# Stored data:
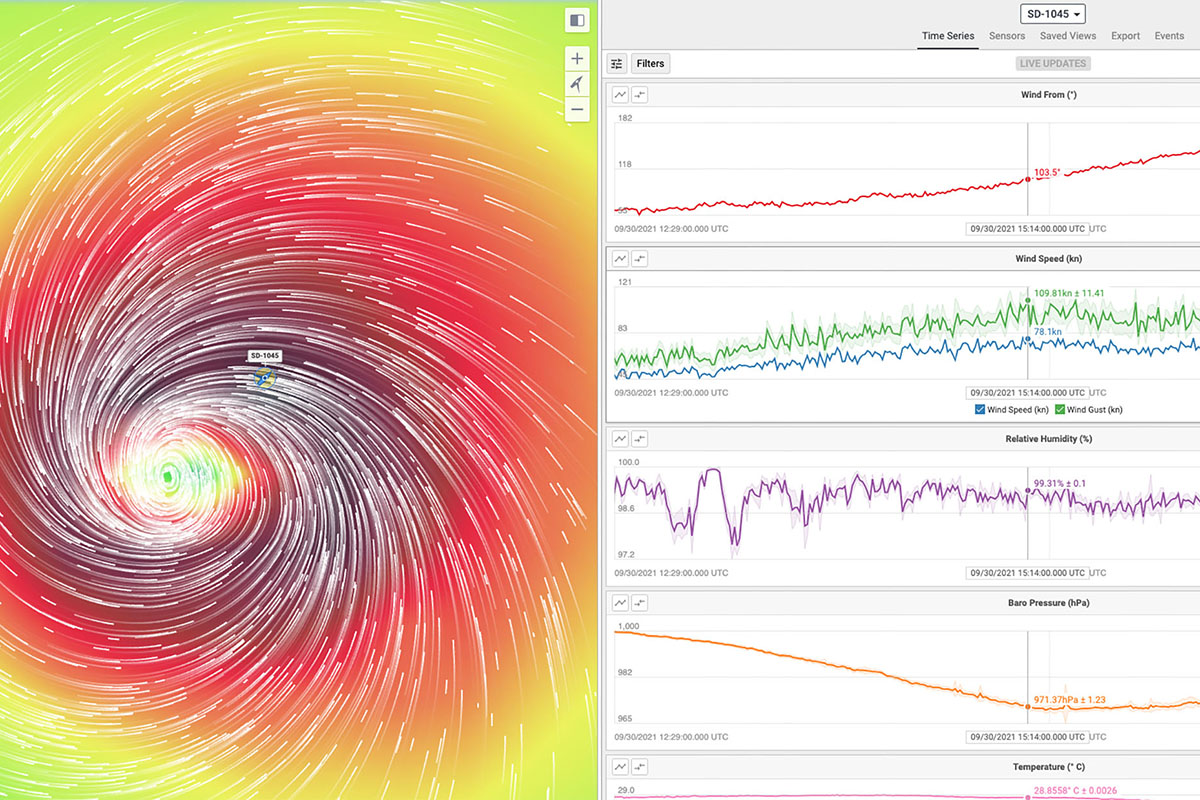Switch to the Sensors tab

[x=1007, y=36]
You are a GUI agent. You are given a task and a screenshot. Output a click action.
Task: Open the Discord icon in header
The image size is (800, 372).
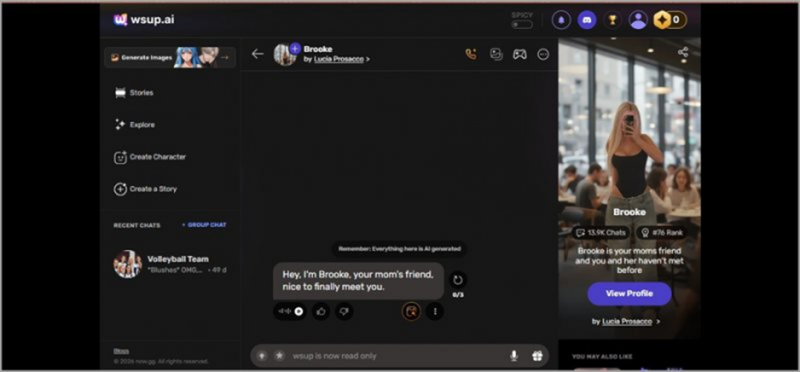(587, 20)
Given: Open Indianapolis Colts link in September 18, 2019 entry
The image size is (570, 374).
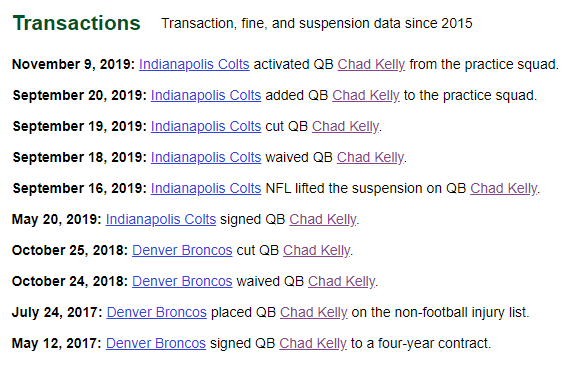Looking at the screenshot, I should pos(206,157).
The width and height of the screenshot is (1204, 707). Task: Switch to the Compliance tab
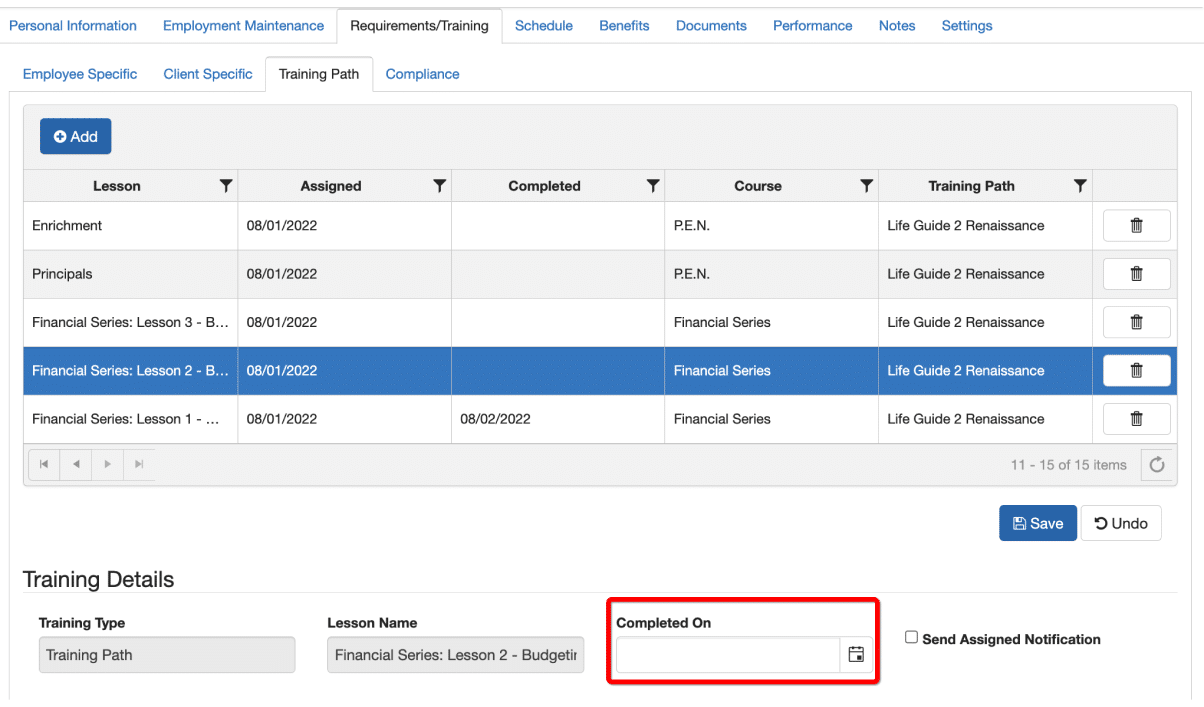point(422,74)
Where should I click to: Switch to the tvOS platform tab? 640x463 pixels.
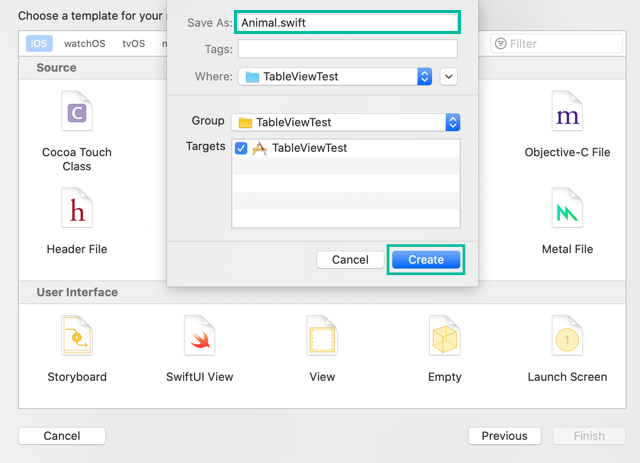click(133, 44)
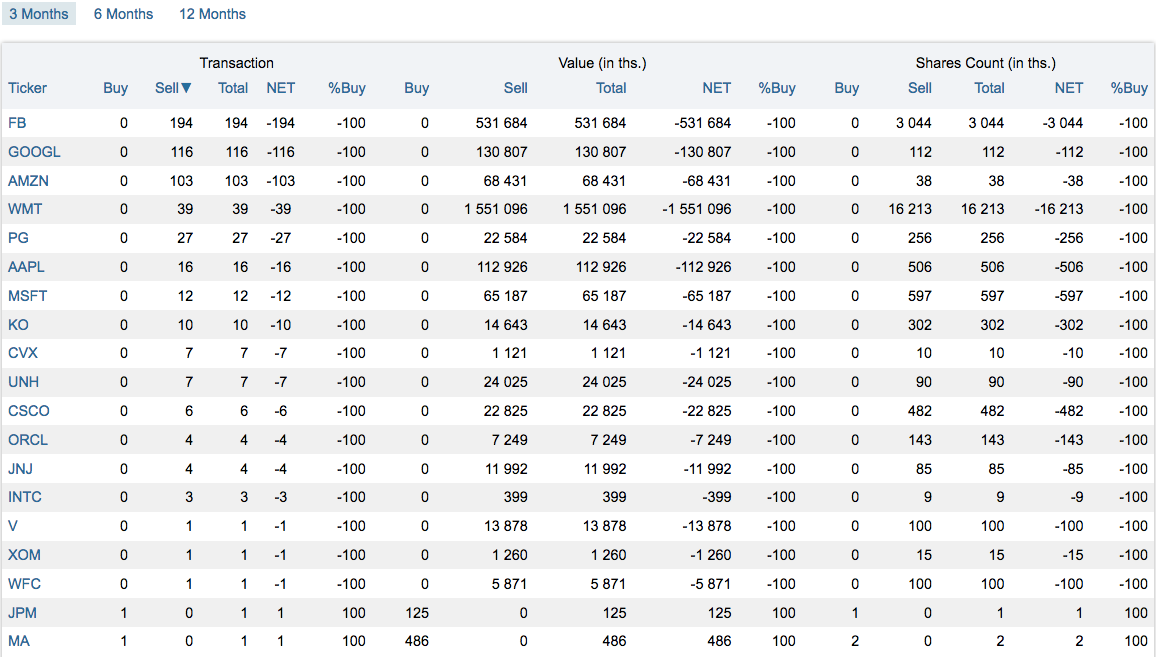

# Assigned task:
When you reach the line that contains "Given: Open Indianapolis", start reproducing, and continue word for word to the end of the records; skip all pictures.

# Written answer:
Given: Open Indianapolis Colts link in September 18, 2019 entry
The image size is (570, 374).
Looking at the screenshot, I should pos(206,157).
The width and height of the screenshot is (1204, 707). Task: Switch to the Compliance tab
point(422,74)
Where should I click to: Switch to the tvOS platform tab? 640x463 pixels.
click(133, 44)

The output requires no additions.